**Your assignment**
Leave out pictures; repeat exactly the lines from the "Where should I" line through the last of the data below.

**Information**
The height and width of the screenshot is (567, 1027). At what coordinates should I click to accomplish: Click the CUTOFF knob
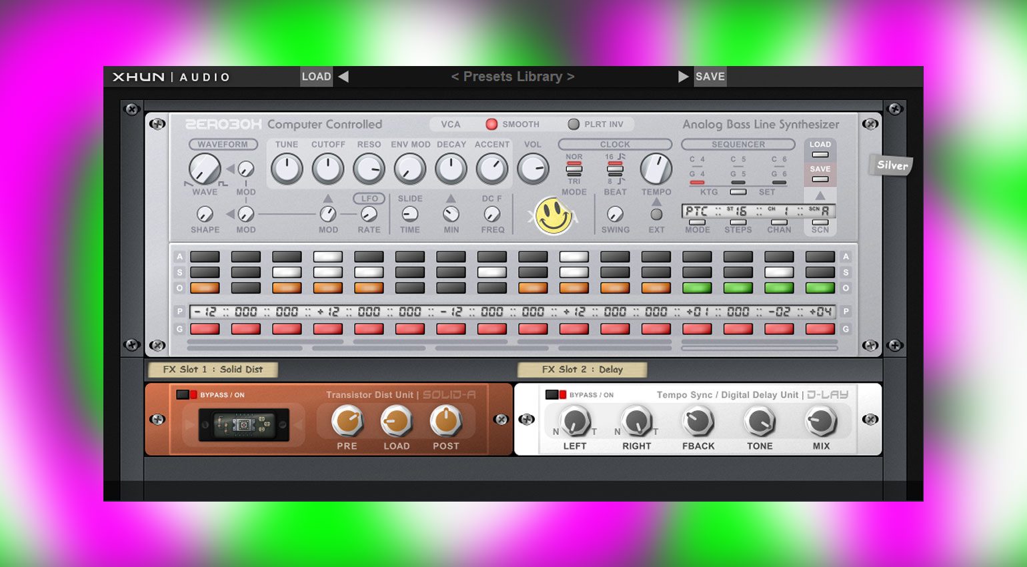[327, 169]
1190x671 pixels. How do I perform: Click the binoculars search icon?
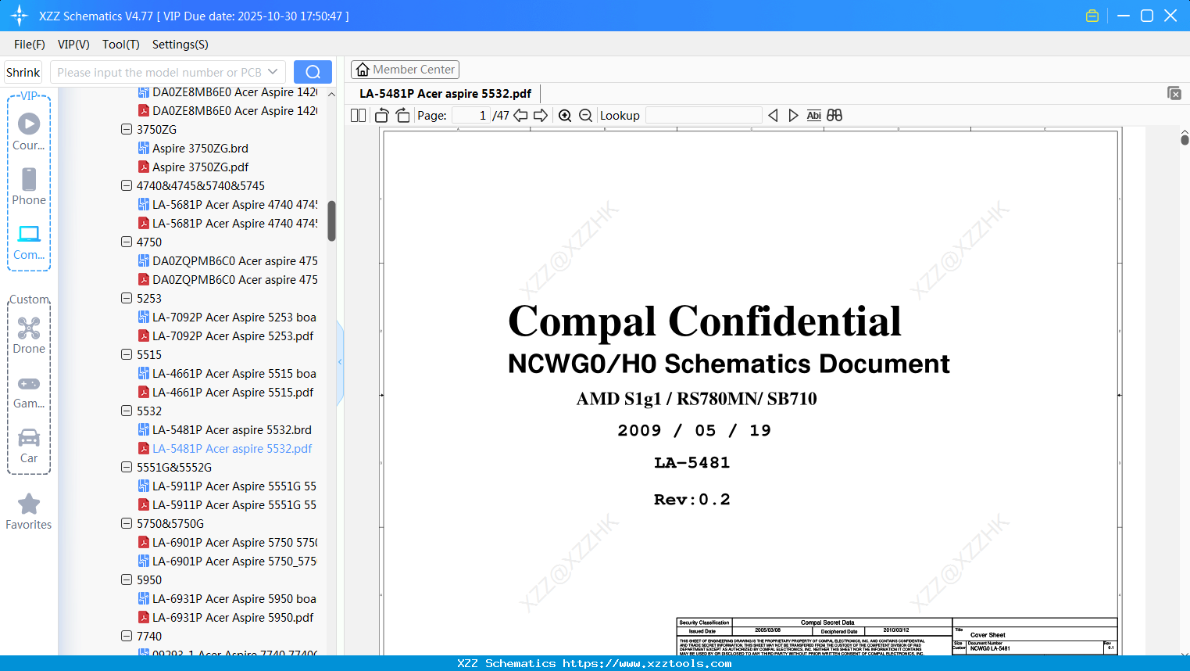click(x=834, y=116)
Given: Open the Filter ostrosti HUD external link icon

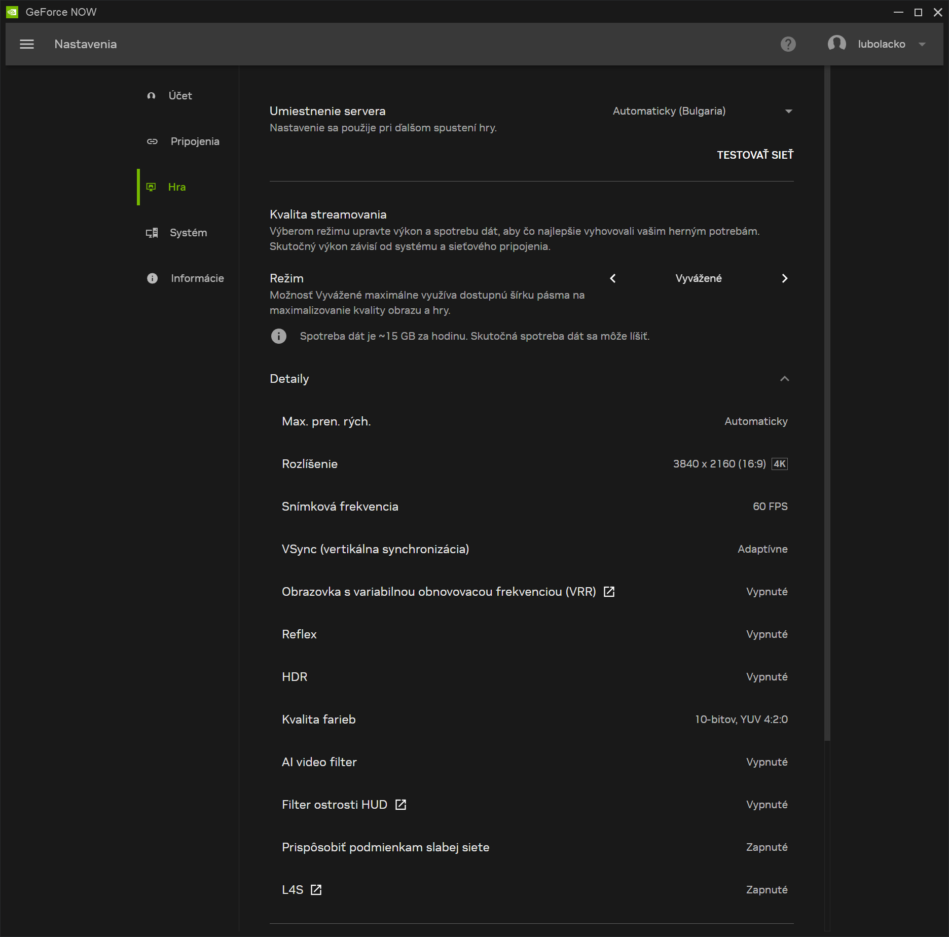Looking at the screenshot, I should click(400, 805).
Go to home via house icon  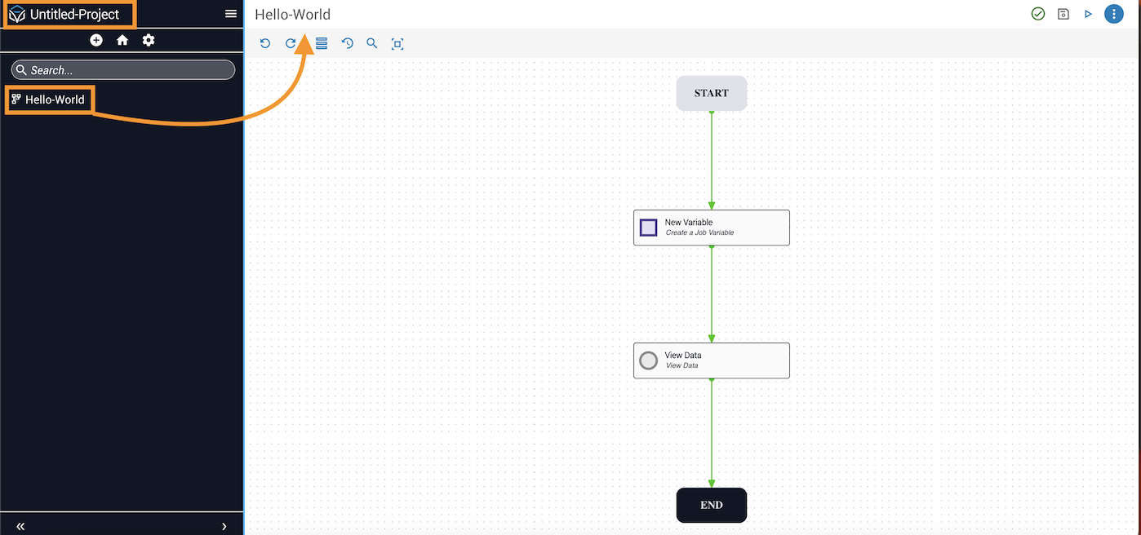(122, 40)
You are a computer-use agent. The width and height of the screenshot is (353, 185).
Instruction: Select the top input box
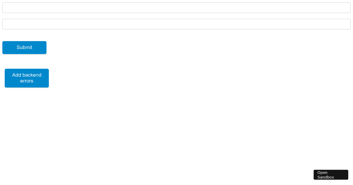(177, 8)
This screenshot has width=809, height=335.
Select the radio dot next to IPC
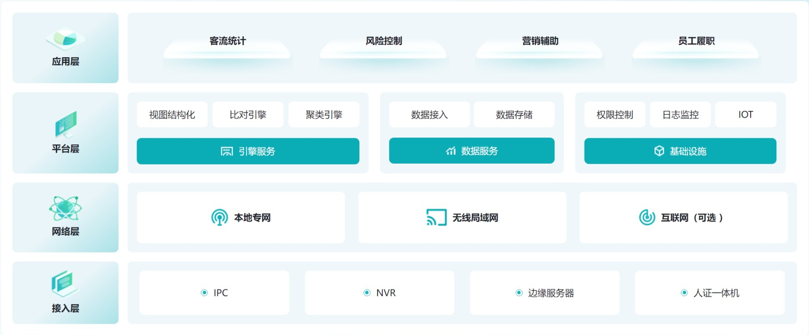point(204,293)
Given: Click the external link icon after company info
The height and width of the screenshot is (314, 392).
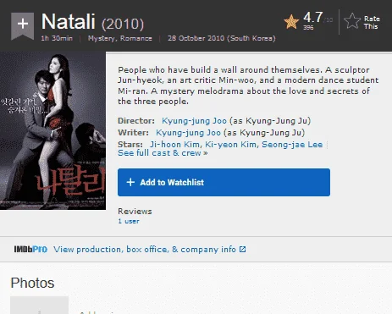Looking at the screenshot, I should click(x=242, y=250).

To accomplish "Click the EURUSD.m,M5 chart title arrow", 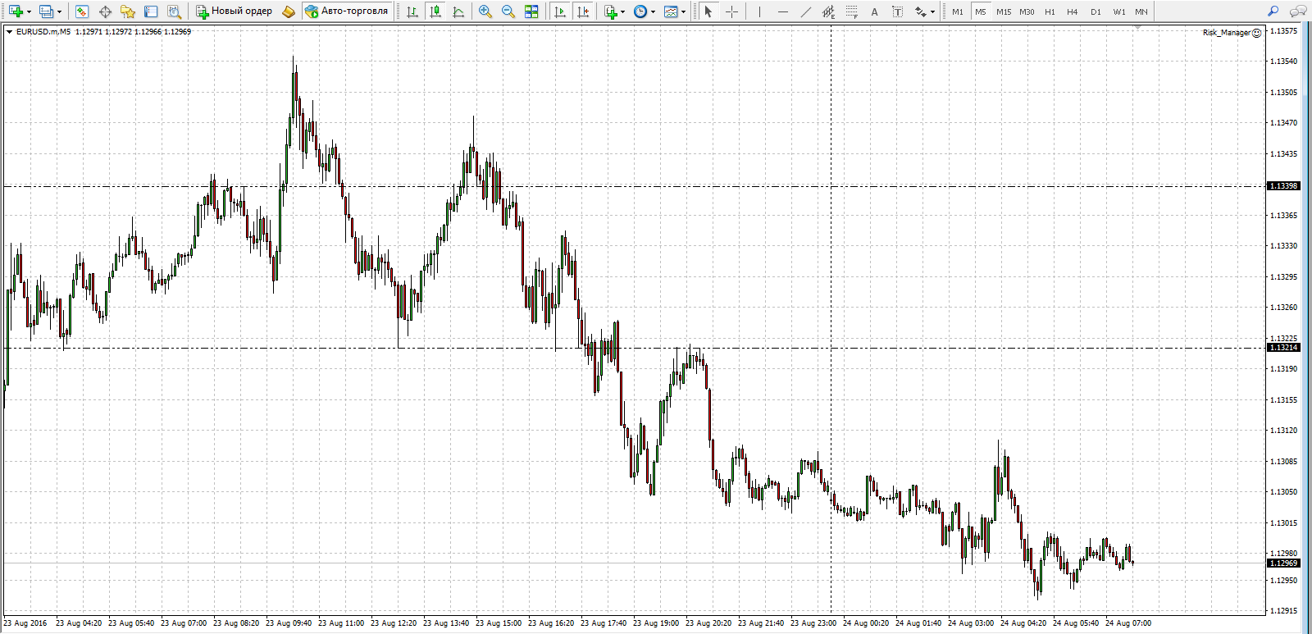I will tap(9, 32).
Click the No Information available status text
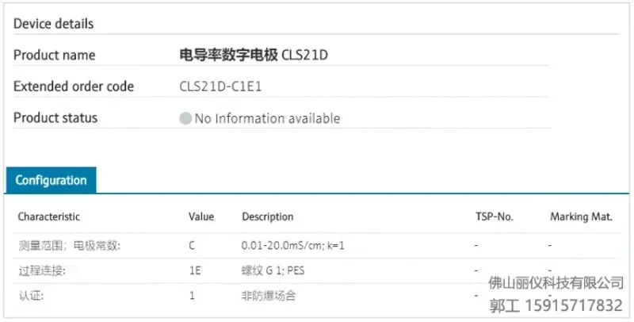This screenshot has width=634, height=322. (267, 119)
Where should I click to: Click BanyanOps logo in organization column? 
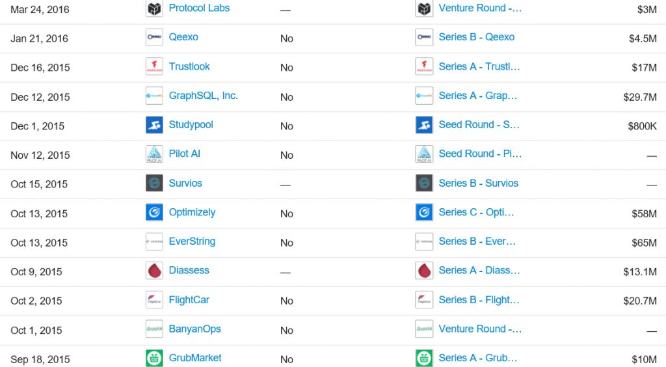click(x=154, y=329)
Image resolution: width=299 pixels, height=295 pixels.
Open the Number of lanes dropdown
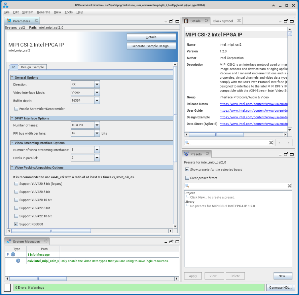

**Exercise result**
Where should I click to: Click BanyanOps logo in organization column? 
click(x=154, y=329)
Image resolution: width=299 pixels, height=295 pixels.
Open the Number of lanes dropdown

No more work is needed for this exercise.